The Visit is a M. Night Shyamalan film presented in the found film style. It is shown as a documentary of two kids visit to their grandparents house as they meet them for the first time. The main focal point of the film however is the mother and how sad the daughter perceives her as being. The mother had a big fight with her parents over a man, left the house and never saw them again. This was before the kids were born, which explains why they don't know the grandparents. The grandparents reach out online and ask to see the kids for a week as they want to be part of their life. The daughter who is 15 decides to make the documentary as a way of hopefully recording the Grandparents telling her what happened in that fight, and getting a apology so the mother can finally move on and be happy. Also it is apparently supposed to be a horror film, though nobody seemed to remember that while making it.
When you hear M. Night Shyamalan you groan and go, but that preview looked so promising. Remember The Village? That movie looked decent, it started decent, then "The Twist" happened and it turned became awful. Remember Wayward Pines? No you don't, you didn't finish that show either? Devil was okay though right......maybe. Shyamalan is known for making a few decent films very early on, then turning out neat concepts that fail to deliver for the next 10 to 15 years. He tends to throw a "Twist" into his films to, something that takes you by surprise and changes how the films story works. Easy example would be one of his older films, the Village. A movie that took place in a older time before technology. It was a take on the big bad wolf. A girl was trying to leave her village but was being stalked by a wolf. Turns out the wolf was simply trying to keep her in the area so she didn't discover the twist! She really lived in modern time, oh my god so amazing! It was stupid as was the rest of the movie.

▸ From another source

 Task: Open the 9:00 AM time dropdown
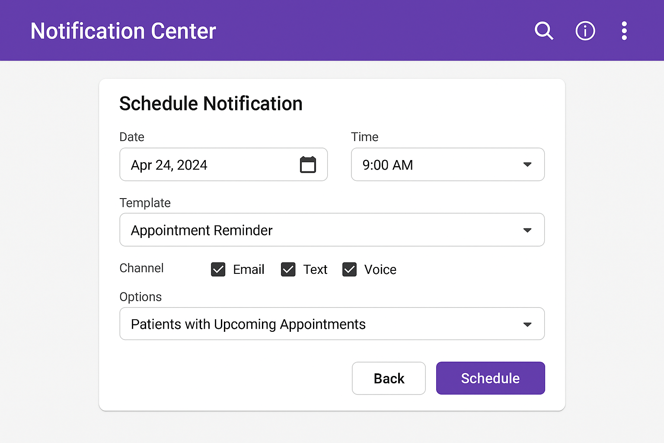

So we have two kids visiting Nana and Pop Pop for the first time. They spend a week in the house recording everything for their documentary. During the day, they seem like normal old people, but at night Nana gets weird. It starts setting up for the horror moments, but it never really delivers on them. Yes the old people act weirder and weirder as it goes on, but they never do anything really scary. Also you never really feel like anybody is in danger until the final 10 or so minutes of the film. We get a stronger focus on the story between the mother and the grandparents, and the spooky stuff takes the back seat. The film tries so hard to keep you interested as you wait for "The Twist", but it just fails to. It gives little clues, and you keep watching because you paid for it so why not I guess. Then finally the twist starts to appear, and it looks like it may be a doozey. Shymalan starts giving out some heavy handed clues and your brain goes into overdrive trying to think up the craziest thing it could be. This is a guy who did a movie about plants and bees somehow psychically forcing people to commit suicide....actually I didn't finish that one, that is just what I was told happened. So when "The Twist" finally does come and all the build up amounted to pretty much nothing, the movie lost any good it had going for it.
Everything building to the final scenes was for nothing. You sit there bored out of your mind hoping for something magical. What you get was just plain and boring, combined with a very lackluster finish and you get a film that never really manages to accomplish much. It is never scary, never really enjoyable, and you have to sit through a 13 year old rapping over and over again. The only thing the movie really had going for it was occasional humor. The Son decides at one point to shout out female pop singer names instead of cursing. He only did it a few times, but it always made me laugh for some reason. Sadly that was the only enjoyment I got out of the film.
Also the trailer needs to be addressed. Watch the Trailer, and you have now seen pretty much the entire movie. It shows all the "scares" and even sort of gives away part of "The Twist." when you can fit the parts of your movie that are supposed to be the main reason for seeing it, into a single video under 3 minutes, you have a problem.
If you want some found footage horror, give the new Paranormal Activity a try. It is not what I would call overly scary, but it was fun and far better then this. Unfriended would be another one similar in style. It is told completely from the computer screen of a teenage girl who is chatting with all her friends as they start to die. A really unique and new approach to the found footage stuff.
Skip this, don't rent it. Don't watch it at a friends house, just pretend it never existed.